Et au Mali, ce sont d'abord les Maliens qui ont trahi. La France est par contre fidèle à ce qu'elle estime être l'intérêt de sa politique africaine et de ses grandes entreprises.

 La montée à nouveau en puissance  du Mouvement National [Targui] de Libération de l’Azawad suscite colère et interrogations chez les maliens quant au rôle de l’Europe et à son engagement à leurs sécurité et unité.
par Peter Tinti, Christian Science Monitor (USA) 20 mars 2013 traduit de l'anglais par Djazaïri

Gao, Mali - Avec la baisse en intensité de la guerre pour éliminer les rebelles islamiques du Mali, un sentiment de frustration se fait jour au sujet d’une armée française perçue le plus souvent maintenant comme ayant pris parti pour une faction ethnique controversée qui avait auparavant coopéré avec al Qaïda. 

Dans les villes de Gao et Tombouctou d’où les Français ont expulsé en janvier des groupes d’extrémistes, la colère monte par rapport au fait que les Français font s’accommodent d’une autre organisation séparatrice, le Mouvement National [Targui] de Libération de l’Azawad, ou MNLA. 

Ces derniers jours, les séparatistes du MNLA, en majorité d’ethnie targuie, et qui il y a un an s’étaient emparés par la force du nord du pays et avaient collaboré récemment avec les extrémistes islamiques, ont commencé à exercer une autorité et revendiquent pouvoir et argent. 

Des documents de type official, par exemple, qui demandent aux véhicules et aux automobilistes qui entrent et sortent de la région nordique de Kidal de payer une taxe, sont un exemple parmi d’autres.

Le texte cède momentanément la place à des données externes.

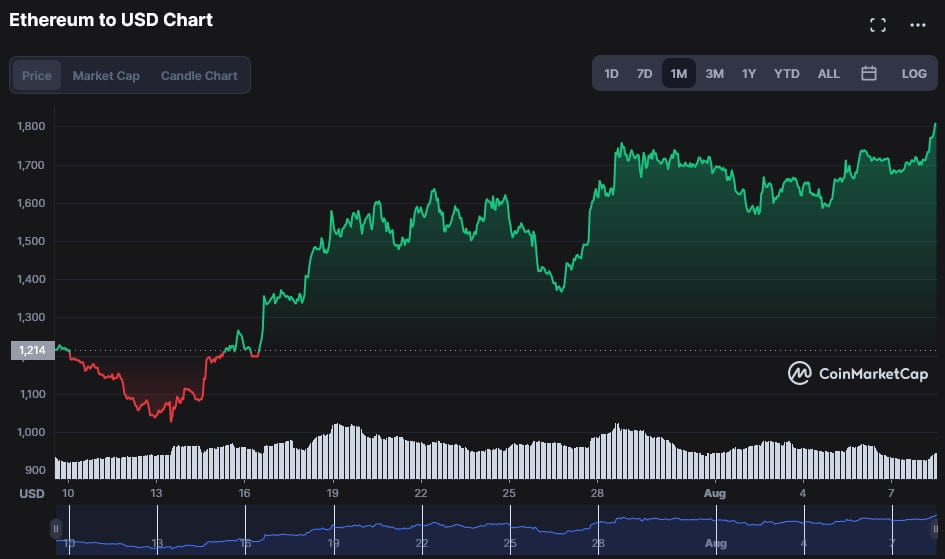Switch to the Price tab

(37, 75)
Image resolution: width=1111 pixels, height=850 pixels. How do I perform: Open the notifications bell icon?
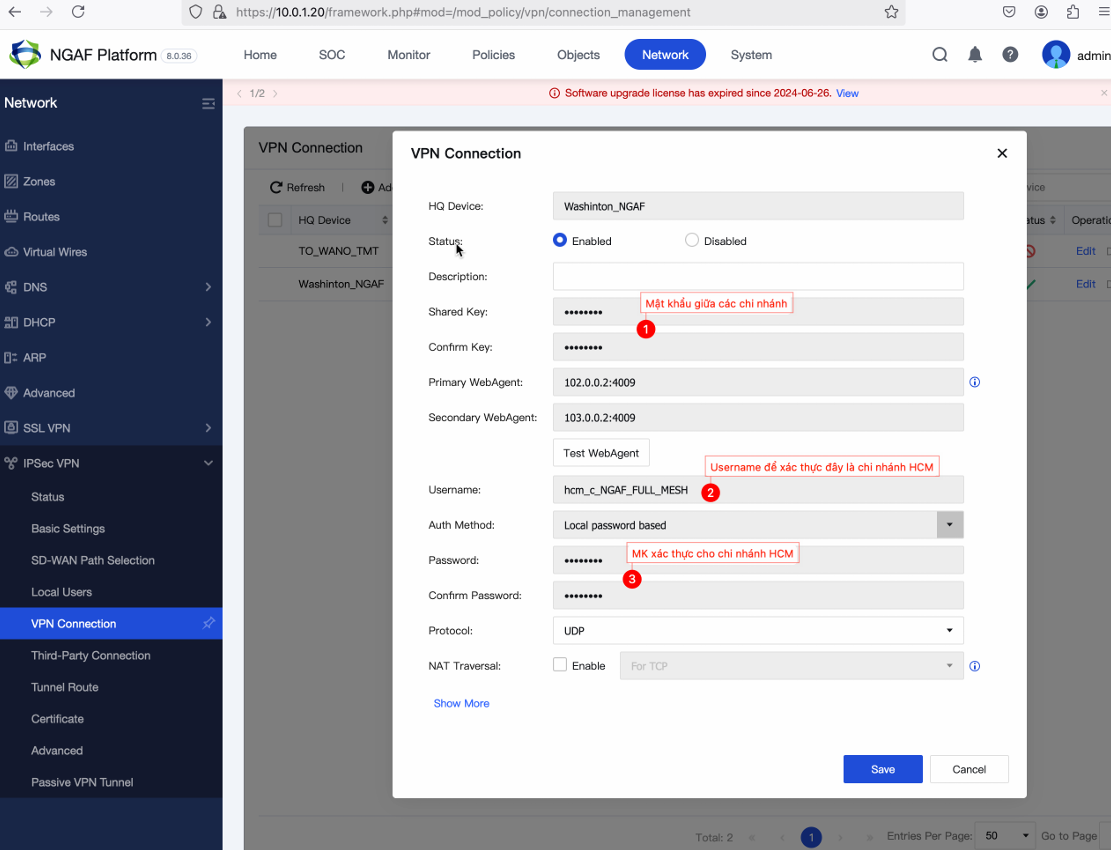(975, 55)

Les documents sont cachetés avec un sceau marqué de la mention «Etat de l’Azawad», le logo du MNLA. 

De nouvelles révélations sur la mise en place par le MNLA d’une administration parallèle sous les auspices de la France ont provoqué l’indignation, non seulement localement mais dans tout le Mali. 

“Le MNLA a bénéficié de l’intervention plus que n’importe quelle autre organisation,” affirme Abba Maiga, un habitant de Gao. «Alors maintenant, je demande si la France est intervenue pour sauver le Mali ou si elle est intervenue pour sauver le MNLA ?» 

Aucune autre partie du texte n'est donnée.